I like you am very confident in the companies ability to turn a profit in the long run. Like I mentioned before I believe it to be one of the most fundamentally sound CSGer's trading on the ASX at the moment. However, I guess my question is around why all the other CSG companies seem to be running hot at the moment, despite their realtively speculative nature, whilst QGC, despite featuring in one of the largest announcements to the media has been relatively subdued?

Cheers


----------



## oldblue (2 June 2008)

There's an element of " Buy the rumour, sell the fact" here.
The market knows, or thinks it knows, what QGC has to offer: now it's looking for the next good thing!


----------



## Dukey (2 June 2008)

oldblue said:


> There's an element of " Buy the rumour, sell the fact" here.
> The market knows, or thinks it knows, what QGC has to offer: now it's looking for the next good thing!




and given todays news re getting shell on board, thats likely to be AOE for the moment.... till the next next good thing comes along.!!


----------



## Eddyl (4 June 2008)

Good point Dukey and Oldblue,

QGC seems to be one the most consistent of the CSGers. Its good to see actual developments underpinning price rather than speculation. Kind of like the hare and tortoise I guess.

Another good example of the excellent management, and continual progress today:

http://imagesignal.comsec.com.au/asxdata/20080604/pdf/00848286.pdf

Anymore exploration in the Surat Basin is good news. Perhaps the best acerage for CSG gas. I guess as opposed to PES or any of the other CSGer's with huge acerage, QGC policy of persuing quality of quantity should hopefully pay off.


----------



## Tysonboss1 (4 June 2008)

Tysonboss1 said:


> I am thinking about selling 1/2 my QGC today at $6 and putting part of the money into Arrow and rebuy qgc if the price retreats,....




Glad I didn't listen to the nay sayers,..

QGC down,... AOE up,..... I rebought some qgc today at a big discount to last week,..


----------



## kingbrown (4 June 2008)

Hey Guys 
If you do anything today
Check ESG as they are predicting a big upgrade on reserves 

Also it appears SANTOS has upgraded their estimates by a truck load in the NSW Gunnedah basin 

Do some numbers see if it works that all ?
would like to hear some more opinions on the NSW scene 

Also will this effect QGC share price re new pipeline proposal ?

Written exercise 1 → Retype the lines of the data listing from "Nos magasins (813, 157)" through "Bons de réduction (615, 2033)", including both of those lines.
Written exercise 2 → Continue the forum thread about QGC shares from the point where it stops.

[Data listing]

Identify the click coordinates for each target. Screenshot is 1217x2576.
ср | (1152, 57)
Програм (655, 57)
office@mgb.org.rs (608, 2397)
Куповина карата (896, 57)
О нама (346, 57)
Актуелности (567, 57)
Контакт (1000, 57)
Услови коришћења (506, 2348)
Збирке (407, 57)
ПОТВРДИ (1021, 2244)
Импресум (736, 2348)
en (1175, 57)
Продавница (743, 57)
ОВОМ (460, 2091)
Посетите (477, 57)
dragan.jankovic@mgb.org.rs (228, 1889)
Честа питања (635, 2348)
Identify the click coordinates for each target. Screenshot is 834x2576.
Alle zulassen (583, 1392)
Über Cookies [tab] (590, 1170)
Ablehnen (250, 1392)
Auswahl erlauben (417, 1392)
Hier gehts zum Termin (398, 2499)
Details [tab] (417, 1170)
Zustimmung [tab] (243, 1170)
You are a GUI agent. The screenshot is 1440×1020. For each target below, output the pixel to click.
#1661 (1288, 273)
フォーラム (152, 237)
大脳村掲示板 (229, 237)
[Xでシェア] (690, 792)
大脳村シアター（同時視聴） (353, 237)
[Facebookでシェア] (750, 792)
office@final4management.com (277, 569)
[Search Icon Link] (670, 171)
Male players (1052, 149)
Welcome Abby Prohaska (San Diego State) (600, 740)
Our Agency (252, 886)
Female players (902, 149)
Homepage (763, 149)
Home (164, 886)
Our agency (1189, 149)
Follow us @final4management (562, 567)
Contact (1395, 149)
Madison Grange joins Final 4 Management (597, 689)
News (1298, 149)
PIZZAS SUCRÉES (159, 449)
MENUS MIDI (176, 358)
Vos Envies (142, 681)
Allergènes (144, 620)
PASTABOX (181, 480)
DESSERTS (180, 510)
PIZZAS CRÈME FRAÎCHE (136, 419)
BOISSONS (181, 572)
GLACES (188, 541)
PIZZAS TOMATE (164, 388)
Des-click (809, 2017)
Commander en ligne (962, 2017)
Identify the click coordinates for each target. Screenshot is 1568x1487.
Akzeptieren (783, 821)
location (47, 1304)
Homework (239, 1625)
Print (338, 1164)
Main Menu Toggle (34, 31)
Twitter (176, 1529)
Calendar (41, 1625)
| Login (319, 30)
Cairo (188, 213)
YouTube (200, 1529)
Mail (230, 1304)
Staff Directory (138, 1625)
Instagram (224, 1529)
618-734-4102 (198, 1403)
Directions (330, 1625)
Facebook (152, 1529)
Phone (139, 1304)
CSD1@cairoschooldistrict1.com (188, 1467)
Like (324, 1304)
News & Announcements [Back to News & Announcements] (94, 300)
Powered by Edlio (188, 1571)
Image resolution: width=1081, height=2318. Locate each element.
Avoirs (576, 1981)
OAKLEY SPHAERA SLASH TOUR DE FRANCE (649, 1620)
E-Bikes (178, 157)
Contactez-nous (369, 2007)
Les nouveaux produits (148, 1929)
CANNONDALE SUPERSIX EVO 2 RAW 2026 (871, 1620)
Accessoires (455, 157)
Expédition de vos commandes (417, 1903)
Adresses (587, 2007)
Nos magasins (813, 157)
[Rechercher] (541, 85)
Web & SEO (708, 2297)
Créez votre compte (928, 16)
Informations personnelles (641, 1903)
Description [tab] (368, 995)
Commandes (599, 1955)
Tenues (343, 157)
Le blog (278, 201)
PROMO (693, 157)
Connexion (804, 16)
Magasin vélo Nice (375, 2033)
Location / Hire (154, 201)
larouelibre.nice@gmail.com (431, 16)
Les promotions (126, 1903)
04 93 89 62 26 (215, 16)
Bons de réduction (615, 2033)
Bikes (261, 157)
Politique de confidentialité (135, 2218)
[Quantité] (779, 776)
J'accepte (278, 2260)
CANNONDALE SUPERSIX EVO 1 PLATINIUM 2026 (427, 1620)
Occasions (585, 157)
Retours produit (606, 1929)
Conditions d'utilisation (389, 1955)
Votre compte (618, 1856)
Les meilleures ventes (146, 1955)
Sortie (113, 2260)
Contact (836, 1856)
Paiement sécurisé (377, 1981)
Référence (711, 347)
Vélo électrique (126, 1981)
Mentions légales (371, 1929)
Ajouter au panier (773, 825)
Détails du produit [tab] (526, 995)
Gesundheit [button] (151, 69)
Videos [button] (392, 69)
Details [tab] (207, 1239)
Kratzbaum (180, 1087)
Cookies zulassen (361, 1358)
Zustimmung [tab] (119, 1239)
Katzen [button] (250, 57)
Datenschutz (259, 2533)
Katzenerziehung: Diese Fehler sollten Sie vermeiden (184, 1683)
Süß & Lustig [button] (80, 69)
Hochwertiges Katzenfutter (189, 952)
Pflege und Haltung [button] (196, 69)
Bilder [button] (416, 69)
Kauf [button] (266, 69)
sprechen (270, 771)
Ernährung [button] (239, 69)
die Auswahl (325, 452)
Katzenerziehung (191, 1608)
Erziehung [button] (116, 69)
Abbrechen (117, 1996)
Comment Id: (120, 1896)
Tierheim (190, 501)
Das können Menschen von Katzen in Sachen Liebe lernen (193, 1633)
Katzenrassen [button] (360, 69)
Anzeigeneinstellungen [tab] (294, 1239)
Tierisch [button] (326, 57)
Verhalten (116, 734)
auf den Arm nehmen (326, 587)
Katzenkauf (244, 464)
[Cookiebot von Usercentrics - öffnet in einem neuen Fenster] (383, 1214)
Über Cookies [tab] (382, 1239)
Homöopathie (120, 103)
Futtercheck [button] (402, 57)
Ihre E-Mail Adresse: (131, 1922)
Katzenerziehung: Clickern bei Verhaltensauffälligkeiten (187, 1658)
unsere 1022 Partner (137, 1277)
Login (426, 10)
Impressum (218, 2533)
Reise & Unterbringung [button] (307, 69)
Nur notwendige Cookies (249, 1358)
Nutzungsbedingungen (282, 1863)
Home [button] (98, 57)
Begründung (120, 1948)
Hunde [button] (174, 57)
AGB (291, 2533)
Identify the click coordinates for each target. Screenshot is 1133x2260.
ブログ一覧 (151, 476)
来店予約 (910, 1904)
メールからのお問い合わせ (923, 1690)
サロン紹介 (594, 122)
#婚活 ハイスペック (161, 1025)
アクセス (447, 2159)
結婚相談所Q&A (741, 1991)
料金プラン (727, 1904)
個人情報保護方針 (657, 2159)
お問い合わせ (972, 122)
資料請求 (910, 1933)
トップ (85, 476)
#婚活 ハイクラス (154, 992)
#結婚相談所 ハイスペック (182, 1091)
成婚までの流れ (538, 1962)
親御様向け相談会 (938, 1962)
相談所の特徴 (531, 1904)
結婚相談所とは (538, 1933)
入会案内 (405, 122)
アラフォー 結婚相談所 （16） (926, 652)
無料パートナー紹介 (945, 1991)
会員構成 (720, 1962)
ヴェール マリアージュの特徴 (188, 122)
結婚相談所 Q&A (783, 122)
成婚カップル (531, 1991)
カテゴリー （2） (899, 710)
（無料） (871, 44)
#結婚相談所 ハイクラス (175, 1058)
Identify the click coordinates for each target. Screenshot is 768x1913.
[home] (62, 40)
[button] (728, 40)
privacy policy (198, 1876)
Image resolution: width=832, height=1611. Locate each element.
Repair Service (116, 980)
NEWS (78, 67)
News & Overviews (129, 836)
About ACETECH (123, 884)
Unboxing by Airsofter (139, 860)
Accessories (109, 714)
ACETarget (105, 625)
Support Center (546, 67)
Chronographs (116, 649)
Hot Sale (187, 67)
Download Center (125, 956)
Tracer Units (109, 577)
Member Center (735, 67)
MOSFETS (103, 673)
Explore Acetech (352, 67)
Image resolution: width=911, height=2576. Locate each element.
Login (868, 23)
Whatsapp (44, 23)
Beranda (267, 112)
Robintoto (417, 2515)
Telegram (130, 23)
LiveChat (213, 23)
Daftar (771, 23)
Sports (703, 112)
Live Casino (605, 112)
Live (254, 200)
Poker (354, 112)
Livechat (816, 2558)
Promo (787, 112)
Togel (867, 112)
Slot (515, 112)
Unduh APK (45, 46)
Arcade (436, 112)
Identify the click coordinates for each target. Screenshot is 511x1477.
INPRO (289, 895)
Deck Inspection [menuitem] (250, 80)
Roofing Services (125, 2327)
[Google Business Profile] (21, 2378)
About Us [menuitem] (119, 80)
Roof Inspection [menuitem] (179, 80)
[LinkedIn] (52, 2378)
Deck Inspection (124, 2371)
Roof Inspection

Task result 1 →
Nos magasins (813, 157)
[Rechercher] (541, 85)
Web & SEO (708, 2297)
Créez votre compte (928, 16)
Informations personnelles (641, 1903)
Description [tab] (368, 995)
Commandes (599, 1955)
Tenues (343, 157)
Le blog (278, 201)
PROMO (693, 157)
Connexion (804, 16)
Magasin vélo Nice (375, 2033)
Location / Hire (154, 201)
larouelibre.nice@gmail.com (431, 16)
Les promotions (126, 1903)
04 93 89 62 26 (215, 16)
Bons de réduction (615, 2033)

Task result 2 →
If it takes off you owe me a beer 

Cheers K B


----------



## laurie (6 June 2008)

QGC into the ASX S&P 100 Index so what does that mean to the company itself assuming it's not a indication of the company financial status nor progression forward with projects I also assume the market will reward it with a re-rating of the sp!

cheers laurie


----------



## kingbrown (6 June 2008)

There's was good news report on the ABC show late line
Last night 

On the big future for Coal Seam Gas for LNG etc etc 
also just after that re govt tax breaks possible for gas 

RE Coal seam gas 

 http://www.abc.net.au/lateline/business/


----------



## Dukey (6 June 2008)

laurie said:


> QGC into the ASX S&P 100 Index so what does that mean to the company itself assuming it's not a indication of the company financial status nor progression forward with projects I also assume the market will reward it with a re-rating of the sp!
> 
> cheers laurie




dunno - I wouldn't expect an automatic re-rating by any means - but you would think it should appear on the radar screens of more fund mangers especially for index funds etc ... so it could have a positive effect.

here's cheers to CSG'ers!!!!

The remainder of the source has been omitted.